Mother Teresa, revered for her work with the poor in India, has been proclaimed a saint by Pope Francis in a ceremony at the Vatican.
Tens of thousands of pilgrims have flocked to St Peter's Square for the Mass and canonisation.
Two miraculous cures of the sick after Mother Teresa's death in 1997 have been attributed to her intercession.
In India, a special Mass was celebrated at the Missionaries of Charity, the order she founded in Kolkata.
Many pilgrims arrived at the Vatican before dawn on Sunday to get a good spot for the ceremony.
Cardinal Angelo Amato read a brief biography of Mother Teresa's work, then asked the Pope to canonise her in the name of the Church.
Pope Francis responded: "After due deliberation and frequent prayer for divine assistance, and having sought the counsel of many of our brother bishops, we declare and define Blessed Teresa of Calcutta to be a saint and we enrol her among the saints, decreeing that she is to be venerated as such by the whole Church."
Hundreds of Missionaries of Charity sisters attended the event, along with 13 heads of state or government.
Some 1500 homeless people across Italy have also been brought to Rome in buses to be given seats of honour at the celebration - and then a pizza lunch served by 250 nuns and priests of the Sisters of Charity order.
Large TV screens were set up at Mother House in Kolkata for the Vatican ceremony.
Senior sister at the Mother House, Mary Lysa, said: "It's a day of rejoicing, a day of gratitude and a day of many, many blessings".
Mother Teresa founded a sisterhood that runs 19 homes, and won the Nobel Peace Prize.
But she was not without her critics, as some people noted a lack of hygiene in the hospitals run by her sisterhood, and said she accepted money from dictators for her charity work.
She died in 1997 - aged 87 - and was beatified in 2003, the first step to sainthood.
In 2002, the Vatican ruled that an Indian woman's stomach tumour had been miraculously cured after prayers to Mother Teresa.
Pope Francis cleared the way for sainthood last year when he recognised a second miracle attributed to her.
Her work complements Francis' vision of a Church that serves the underprivileged.
Her canonisation is a centrepiece of his Jubilee Year of Mercy.
Born in 1910 to ethnic Albanian parents, Agnese Gonxha Bojaxhiu grew up in what is now the Macedonian capital, Skopje, but was then part of the Ottoman Empire.
Aged 19, she joined the Irish order of Loreto and in 1929 was sent to India, where she taught at a school in Darjeeling under the name of Therese.
She achieved worldwide acclaim for her work in Kolkata's slums, but her critics accused her of pushing a hardline Catholicism, mixing with dictators and accepting funds from them for her charity.

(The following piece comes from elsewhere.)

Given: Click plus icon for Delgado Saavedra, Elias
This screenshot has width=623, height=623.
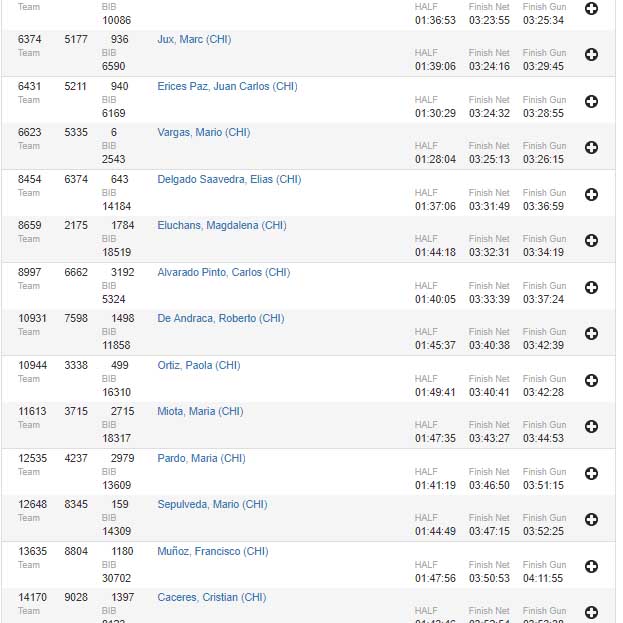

It often takes decades for people to reach sainthood after their death, but beatification was rushed through by Pope John Paul II. Pope Francis was known to be keen to complete the process during the Church's Holy Year of Mercy, which runs to November 2016.
In 1946 she moved to Kolkata to help the destitute and, after a decade, set up a hospice and a home for abandoned children.
She founded the Missionaries of Charity in 1950. The sisterhood now has 4500 nuns worldwide.